Backups, or backing up the server

There are quite a lot of ready-made solutions to make backups. However, they are all elaborate, too complex, or too cumbersom to install. After some browsing around for linux backup solutions, I found the following useful websites:

These sites pointed me in the direction of using shell and perl scripts, to create a customized backup solution. As it happens, there is an excellent “quick guide to writing scripts using the bash shell”: http://pegasus.rutgers.edu/~elflord/unix/bash-tute.html.

The author mentions all you need to know (for now) about shell scripts, except for the (trivial) fact that shell scripts usually have the extension: *.sh. Also, do not forget to chmod your shell scripts to be executable.

But before we delve any deeper into shell scripts, here is what I wanted in the first place.

Requirements

  1. The backup process itself does not have to run quickly, but the resulting backup file must be small.
  2. The backup process must run full-automatically.
  3. All databases and all of my customers' directories (including mail folders) must be copied.
  4. The backed up data must be encrypted because it is sent to a server that is not under our control, over an insecure channel (ftp).
  5. There is a fourteen day backup window which forever moves forward (i.e. the most recent backup is one day old, the oldest backup is always fourteen days old).
  6. If anything in the backup process fails, I want to be warned by e-mail.

The first requirement means that nearly every backup is incremental: only changed files are part of the current backup. For instance, we could have a full backup every week, or every two weeks, and incremental backups in between.

Based on the advise from http://www.linux-backup.net/Strategy/Incremental/, we will have the incremental backups span the period between the last full backup and the current day. So if we have, for instance, made a full backup on Sunday and today is Thursday, then today's incremental backup will register every change made since Sunday, not just every change made since the last daily incremental backup (which would be Wednesday).

Backup strategy

The required backup strategy is now the following.

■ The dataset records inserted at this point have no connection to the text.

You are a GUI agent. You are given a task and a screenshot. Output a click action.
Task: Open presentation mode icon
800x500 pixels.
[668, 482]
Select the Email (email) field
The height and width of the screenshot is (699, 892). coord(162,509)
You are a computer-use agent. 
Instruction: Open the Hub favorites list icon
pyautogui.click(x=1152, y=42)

  • A full backup is made every Sunday.
  • The full backup files are rotated every four weeks: this ensures that we always have full backups for the past four weeks.
  • Full backup files are named: solin{01,..,n}_fullbackup_week{1,..,4}.tar.gz.nc. The first number stands for the Solin server which was backed up. The second is a week number in a series of four. Note that years with 53 weeks will give rise to a 5th week number. This is because normally week number 53 would be computed into 'week1', which would subsequently be overwritten by 'week1' of the new year.
  • A daily incremental backup includes everything from the last monday up till and including the current weekday (there is no incremental backup on Sundays).
  • The incremental backups are rotated every four weeks. This ensures that we always have a backup for each of the last 28 days.
  • Incremental backup files are named: solin{01,..,n}_incrbackup_week{1,..,4}_day{1,..,6}.tar.gz.nc.The first number stands for the Solin server which was backed up. The second is a week number in a series of four. The last number stands for the weekday (Monday is day 1). Note that the week number is computed in the same way as the one used for naming the full backup file, so you can always immediately see to which full backup an incremental backup belongs.

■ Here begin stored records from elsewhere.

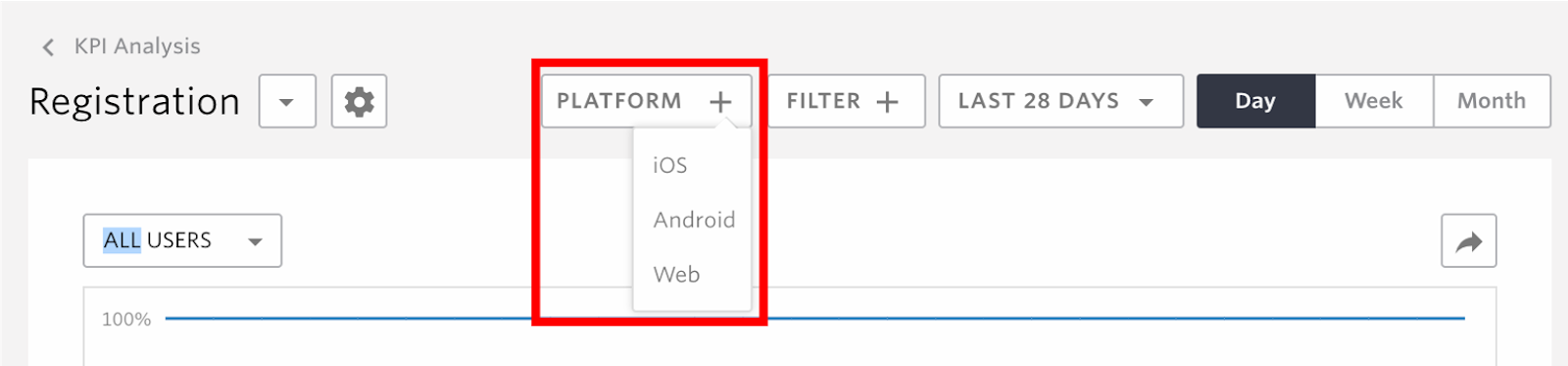Click the PLATFORM filter button label
The image size is (1568, 366).
[619, 101]
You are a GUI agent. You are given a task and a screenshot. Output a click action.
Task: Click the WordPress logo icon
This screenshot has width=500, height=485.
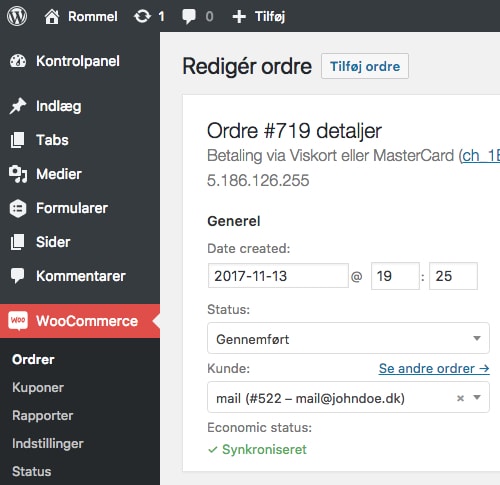(17, 16)
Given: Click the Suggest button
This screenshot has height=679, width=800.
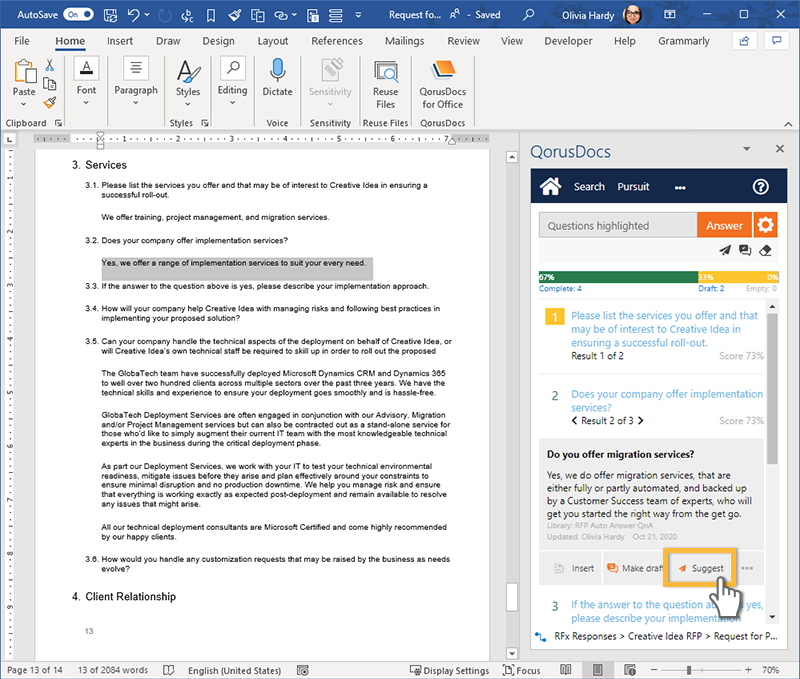Looking at the screenshot, I should (700, 568).
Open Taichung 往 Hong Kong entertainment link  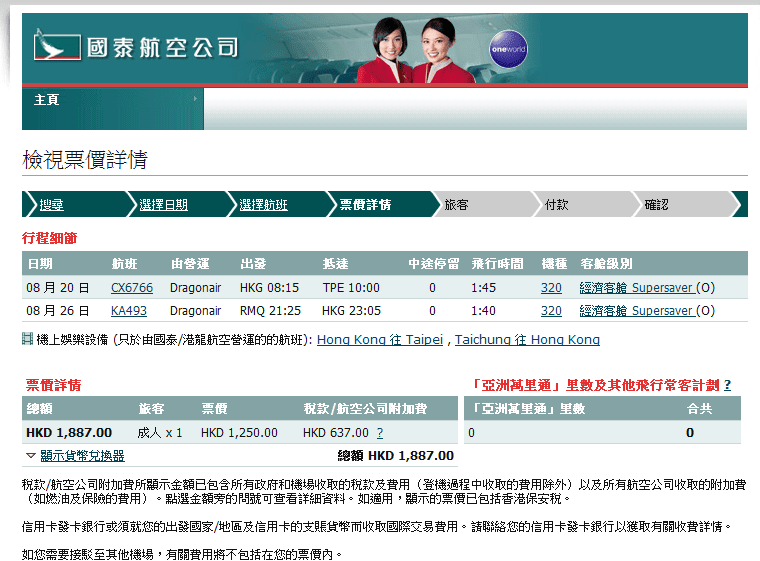tap(527, 340)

This strategy actually exceeds the requirements mentioned above, because now we aim for a 28 day window, instead of fourteen day one.

Point of Attention

If you're selecting a hosting company for storage space (you know, the target of your ftp transfers), take this into consideration: ftp transfer speed. I've seen hosts offer 1500 GB of webspace. Sounds great, until you read the fine print, which states “ftp transfer rates: 100kbps”. Use this bandwidth conversion tool to figure out how long it will take to fill the entire 1500 GB, using a 100kbps upload speed. Hint: it's not gonna take you hours, days, or even months, it's gonna take years!

So, if you want to move Gigabytes, start looking for a host which offers upload speeds in the megabits, instead of kilobits.

Pieces of the Backup Puzzle: Various Scripts and Commands

I have rented 10 Gigabytes of storage space on an ftp-server from the same company as the one where the webserver itself is hosted (Flexservers), specifically for making backups.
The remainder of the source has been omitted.